==== Data records ====

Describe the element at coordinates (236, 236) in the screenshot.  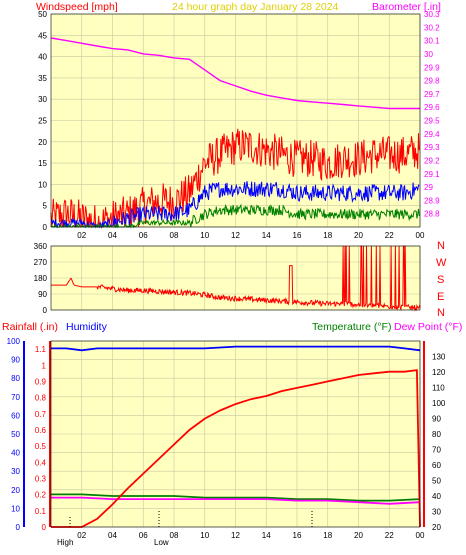
I see `wind-xtick-label: 12` at that location.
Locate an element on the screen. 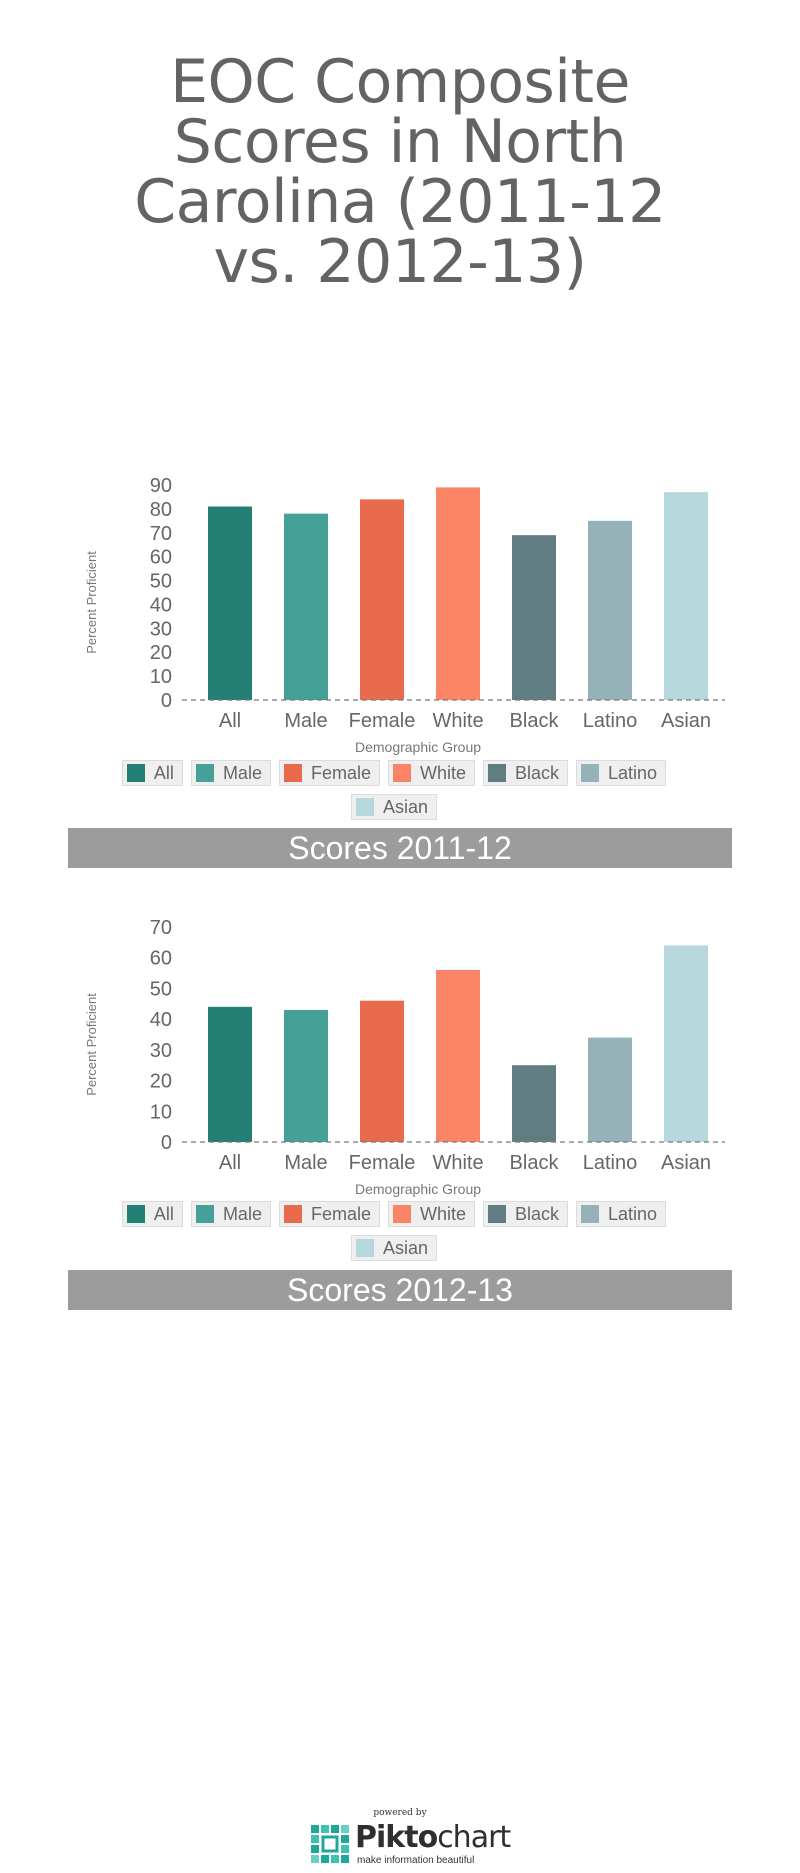 The image size is (800, 1873). brand-bold: Pikto is located at coordinates (396, 1838).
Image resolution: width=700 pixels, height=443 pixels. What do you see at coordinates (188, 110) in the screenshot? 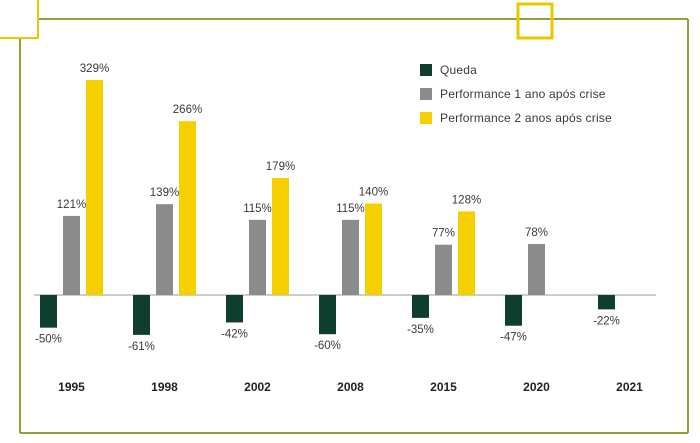
I see `data-label-perf2-1998: 266%` at bounding box center [188, 110].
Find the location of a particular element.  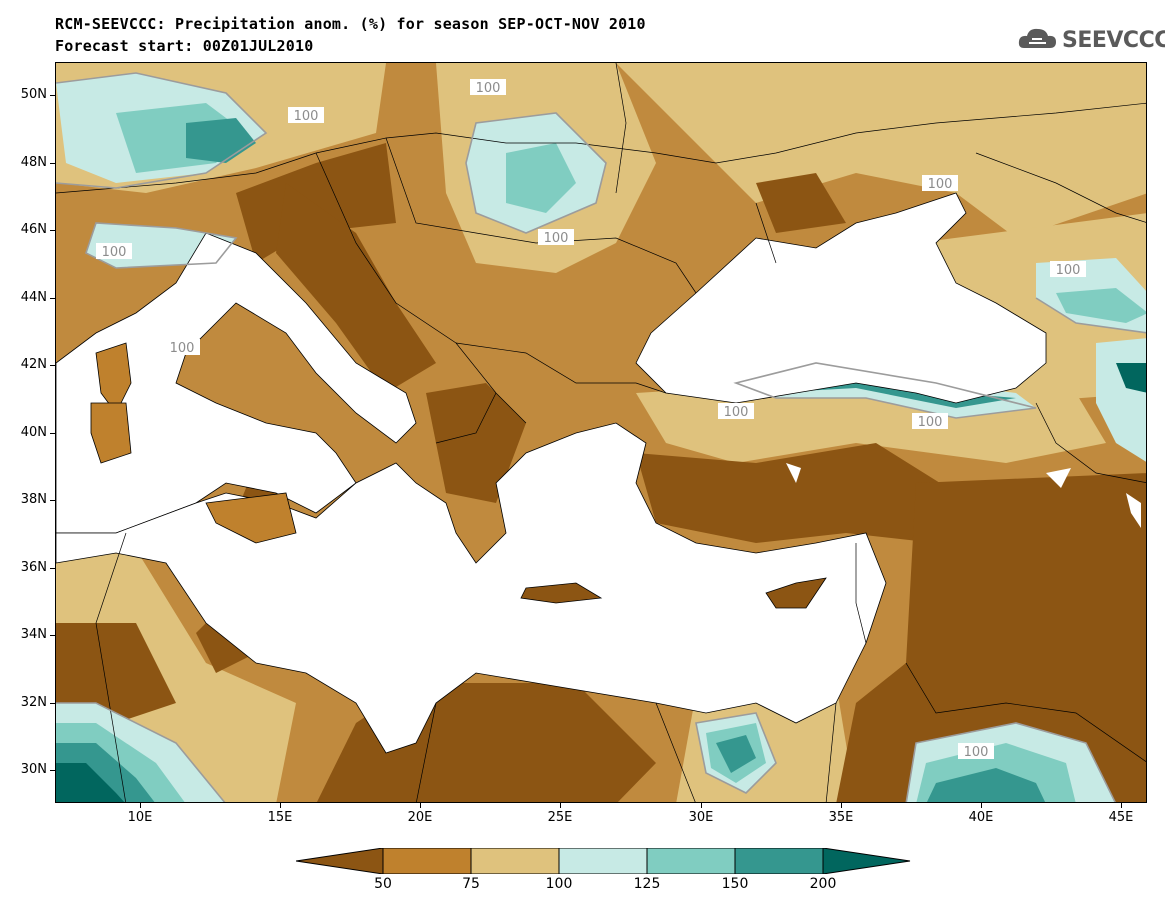

lat-label: 38N is located at coordinates (34, 500).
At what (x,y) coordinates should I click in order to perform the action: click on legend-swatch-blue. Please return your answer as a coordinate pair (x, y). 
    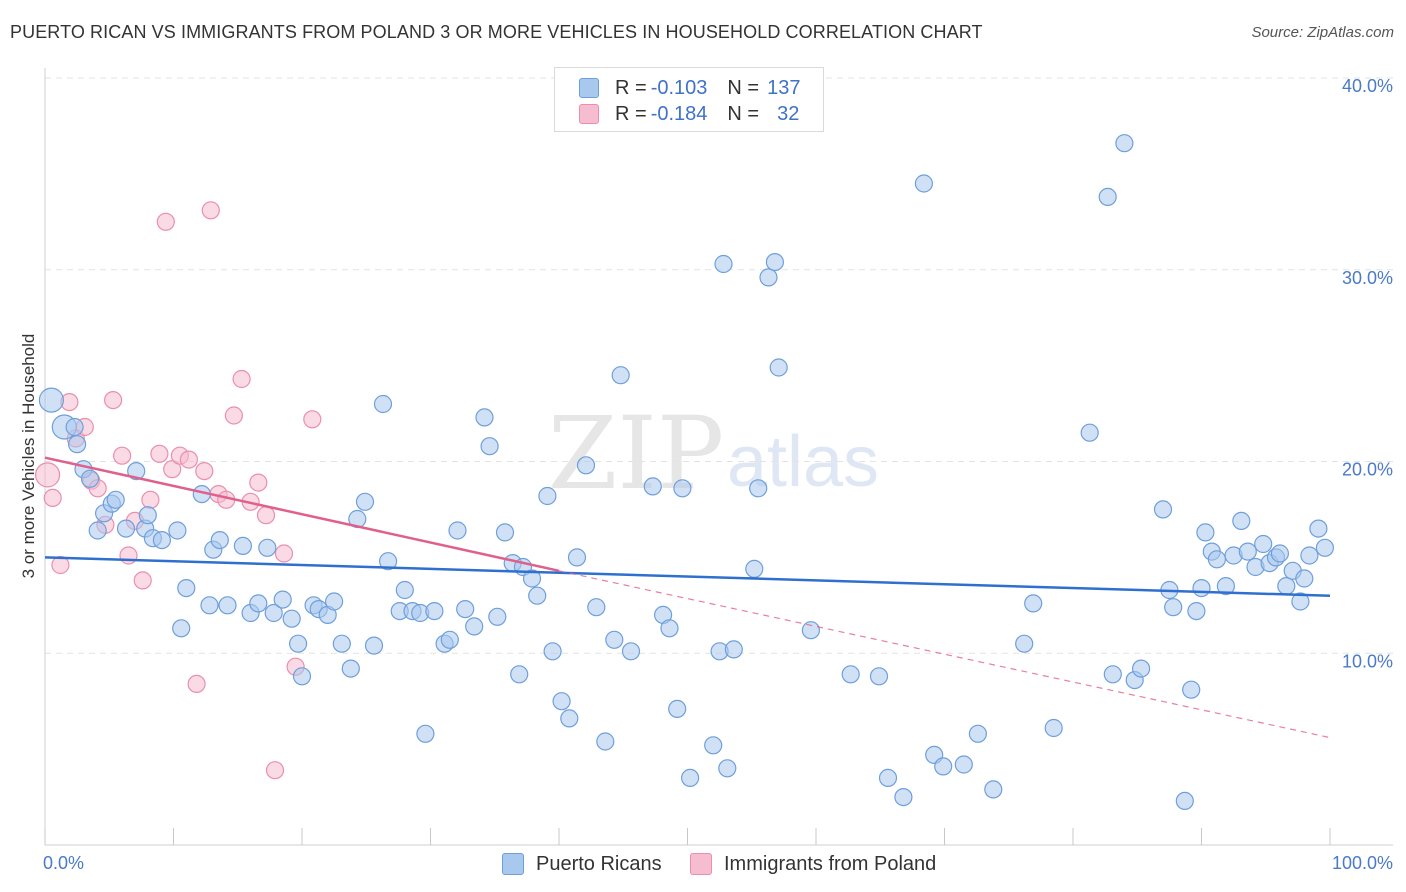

====

§ **Work to complete**:
Copy the records above word for word, starting at the line that contains "Image resolution: width=700" and ending at the end of the records, with both ends included. Omit the pictures.

§ **Solution**:
Image resolution: width=700 pixels, height=443 pixels. What do you see at coordinates (188, 110) in the screenshot? 
I see `data-label-perf2-1998: 266%` at bounding box center [188, 110].
Find the location of a particular element.  

lat-label: 38N is located at coordinates (34, 500).
At what (x,y) coordinates should I click in order to perform the action: click on legend-swatch-blue. Please return your answer as a coordinate pair (x, y). 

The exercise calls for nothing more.